## Supplied entries
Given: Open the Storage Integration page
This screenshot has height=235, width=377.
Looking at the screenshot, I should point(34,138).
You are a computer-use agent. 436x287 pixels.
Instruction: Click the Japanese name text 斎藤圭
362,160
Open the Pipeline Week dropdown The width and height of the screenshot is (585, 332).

## Problem statement
Reproduce all of the items above with each "Open" swapped for "Select", leaving everything else unchanged.

## Finished exercise
Given: Select the Storage Integration page
This screenshot has height=235, width=377.
Looking at the screenshot, I should point(34,138).
You are a computer-use agent. 436x287 pixels.
Instruction: Click the Japanese name text 斎藤圭
362,160
Select the Pipeline Week dropdown The width and height of the screenshot is (585, 332).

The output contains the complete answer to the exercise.